Task requirements: Print the listing below unchanged, keeping every line in its original order.
---*---
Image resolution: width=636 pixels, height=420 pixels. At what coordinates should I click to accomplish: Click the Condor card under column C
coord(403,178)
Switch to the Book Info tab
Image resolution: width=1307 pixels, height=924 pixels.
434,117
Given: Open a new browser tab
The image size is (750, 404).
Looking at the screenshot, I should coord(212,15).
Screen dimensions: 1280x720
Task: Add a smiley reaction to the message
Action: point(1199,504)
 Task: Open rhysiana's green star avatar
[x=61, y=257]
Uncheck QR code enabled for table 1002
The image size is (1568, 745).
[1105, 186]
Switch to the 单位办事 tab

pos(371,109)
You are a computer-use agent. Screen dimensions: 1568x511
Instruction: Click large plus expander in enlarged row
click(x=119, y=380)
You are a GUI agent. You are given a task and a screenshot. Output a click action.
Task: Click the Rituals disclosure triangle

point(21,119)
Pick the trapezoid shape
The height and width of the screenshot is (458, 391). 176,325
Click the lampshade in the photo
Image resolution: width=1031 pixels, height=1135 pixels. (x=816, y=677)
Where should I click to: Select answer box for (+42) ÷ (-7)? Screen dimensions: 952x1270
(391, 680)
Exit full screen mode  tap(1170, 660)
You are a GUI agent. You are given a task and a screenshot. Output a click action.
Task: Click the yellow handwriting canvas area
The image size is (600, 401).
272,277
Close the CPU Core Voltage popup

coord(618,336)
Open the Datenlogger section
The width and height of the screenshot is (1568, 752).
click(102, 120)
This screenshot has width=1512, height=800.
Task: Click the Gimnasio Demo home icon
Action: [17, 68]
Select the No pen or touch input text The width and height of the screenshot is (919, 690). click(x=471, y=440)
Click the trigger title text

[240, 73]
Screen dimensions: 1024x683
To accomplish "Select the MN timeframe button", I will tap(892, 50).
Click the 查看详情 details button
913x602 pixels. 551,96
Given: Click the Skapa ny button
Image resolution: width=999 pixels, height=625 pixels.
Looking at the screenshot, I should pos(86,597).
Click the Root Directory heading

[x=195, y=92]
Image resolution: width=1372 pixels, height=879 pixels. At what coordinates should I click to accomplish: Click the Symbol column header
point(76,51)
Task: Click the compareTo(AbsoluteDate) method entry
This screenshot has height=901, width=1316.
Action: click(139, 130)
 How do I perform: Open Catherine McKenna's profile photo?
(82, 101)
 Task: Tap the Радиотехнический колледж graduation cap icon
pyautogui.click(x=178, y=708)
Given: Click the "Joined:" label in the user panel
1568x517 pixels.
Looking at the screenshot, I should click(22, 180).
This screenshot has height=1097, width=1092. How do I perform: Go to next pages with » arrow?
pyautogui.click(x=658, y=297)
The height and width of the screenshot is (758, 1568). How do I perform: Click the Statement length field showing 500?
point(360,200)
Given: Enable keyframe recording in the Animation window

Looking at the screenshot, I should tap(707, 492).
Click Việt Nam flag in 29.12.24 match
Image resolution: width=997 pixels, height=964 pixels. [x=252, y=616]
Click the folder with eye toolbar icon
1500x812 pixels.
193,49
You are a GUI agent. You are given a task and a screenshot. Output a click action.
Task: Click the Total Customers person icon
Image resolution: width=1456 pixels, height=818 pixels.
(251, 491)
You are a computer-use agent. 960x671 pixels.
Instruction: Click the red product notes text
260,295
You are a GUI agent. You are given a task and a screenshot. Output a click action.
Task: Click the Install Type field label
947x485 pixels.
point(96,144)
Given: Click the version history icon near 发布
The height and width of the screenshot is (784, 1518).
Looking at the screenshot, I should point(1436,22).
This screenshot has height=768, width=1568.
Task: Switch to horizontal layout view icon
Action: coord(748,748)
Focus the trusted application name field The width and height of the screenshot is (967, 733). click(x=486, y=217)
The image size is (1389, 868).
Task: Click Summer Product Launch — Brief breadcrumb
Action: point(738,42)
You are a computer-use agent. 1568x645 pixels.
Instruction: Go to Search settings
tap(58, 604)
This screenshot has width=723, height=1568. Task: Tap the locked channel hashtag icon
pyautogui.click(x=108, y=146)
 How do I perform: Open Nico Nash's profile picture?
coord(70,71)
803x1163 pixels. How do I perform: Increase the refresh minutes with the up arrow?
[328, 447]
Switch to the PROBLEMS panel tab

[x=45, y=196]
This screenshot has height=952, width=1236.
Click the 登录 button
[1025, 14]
---*---
The answer:
Image resolution: width=636 pixels, height=420 pixels. At what coordinates should I click to accomplish: Click the Condor card under column C
coord(403,178)
Switch to the Book Info tab
Image resolution: width=1307 pixels, height=924 pixels.
434,117
Given: Open a new browser tab
The image size is (750, 404).
Looking at the screenshot, I should coord(212,15).
Screen dimensions: 1280x720
Task: Add a smiley reaction to the message
Action: point(1199,504)
 Task: Open rhysiana's green star avatar
[x=61, y=257]
Uncheck QR code enabled for table 1002
The image size is (1568, 745).
[1105, 186]
Switch to the 单位办事 tab

pos(371,109)
You are a computer-use agent. Screen dimensions: 1568x511
Instruction: Click large plus expander in enlarged row
click(x=119, y=380)
You are a GUI agent. You are given a task and a screenshot. Output a click action.
Task: Click the Rituals disclosure triangle

point(21,119)
Pick the trapezoid shape
The height and width of the screenshot is (458, 391). 176,325
Click the lampshade in the photo
Image resolution: width=1031 pixels, height=1135 pixels. (x=816, y=677)
Where should I click to: Select answer box for (+42) ÷ (-7)? Screen dimensions: 952x1270
(391, 680)
Exit full screen mode  tap(1170, 660)
You are a GUI agent. You are given a task and a screenshot. Output a click action.
Task: Click the yellow handwriting canvas area
The image size is (600, 401).
272,277
Close the CPU Core Voltage popup

coord(618,336)
Open the Datenlogger section
The width and height of the screenshot is (1568, 752).
click(102, 120)
This screenshot has width=1512, height=800.
Task: Click the Gimnasio Demo home icon
Action: [17, 68]
Select the No pen or touch input text The width and height of the screenshot is (919, 690). click(x=471, y=440)
Click the trigger title text

[240, 73]
Screen dimensions: 1024x683
To accomplish "Select the MN timeframe button", I will tap(892, 50).
Click the 查看详情 details button
913x602 pixels. 551,96
Given: Click the Skapa ny button
Image resolution: width=999 pixels, height=625 pixels.
Looking at the screenshot, I should pos(86,597).
Click the Root Directory heading

[x=195, y=92]
Image resolution: width=1372 pixels, height=879 pixels. At what coordinates should I click to accomplish: Click the Symbol column header
point(76,51)
Task: Click the compareTo(AbsoluteDate) method entry
This screenshot has height=901, width=1316.
Action: click(139, 130)
 How do I perform: Open Catherine McKenna's profile photo?
(82, 101)
 Task: Tap the Радиотехнический колледж graduation cap icon
pyautogui.click(x=178, y=708)
Given: Click the "Joined:" label in the user panel
1568x517 pixels.
Looking at the screenshot, I should click(22, 180).
This screenshot has height=1097, width=1092. How do I perform: Go to next pages with » arrow?
pyautogui.click(x=658, y=297)
The height and width of the screenshot is (758, 1568). How do I perform: Click the Statement length field showing 500?
point(360,200)
Given: Enable keyframe recording in the Animation window

Looking at the screenshot, I should tap(707, 492).
Click Việt Nam flag in 29.12.24 match
Image resolution: width=997 pixels, height=964 pixels. [x=252, y=616]
Click the folder with eye toolbar icon
1500x812 pixels.
193,49
You are a GUI agent. You are given a task and a screenshot. Output a click action.
Task: Click the Total Customers person icon
Image resolution: width=1456 pixels, height=818 pixels.
(251, 491)
You are a computer-use agent. 960x671 pixels.
Instruction: Click the red product notes text
260,295
You are a GUI agent. You are given a task and a screenshot. Output a click action.
Task: Click the Install Type field label
947x485 pixels.
point(96,144)
Given: Click the version history icon near 发布
The height and width of the screenshot is (784, 1518).
Looking at the screenshot, I should point(1436,22).
This screenshot has height=768, width=1568.
Task: Switch to horizontal layout view icon
Action: coord(748,748)
Focus the trusted application name field The width and height of the screenshot is (967, 733). click(x=486, y=217)
The image size is (1389, 868).
Task: Click Summer Product Launch — Brief breadcrumb
Action: point(738,42)
You are a computer-use agent. 1568x645 pixels.
Instruction: Go to Search settings
tap(58, 604)
This screenshot has width=723, height=1568. Task: Tap the locked channel hashtag icon
pyautogui.click(x=108, y=146)
 How do I perform: Open Nico Nash's profile picture?
coord(70,71)
803x1163 pixels. How do I perform: Increase the refresh minutes with the up arrow?
[328, 447]
Switch to the PROBLEMS panel tab

[x=45, y=196]
This screenshot has height=952, width=1236.
Click the 登录 button
[1025, 14]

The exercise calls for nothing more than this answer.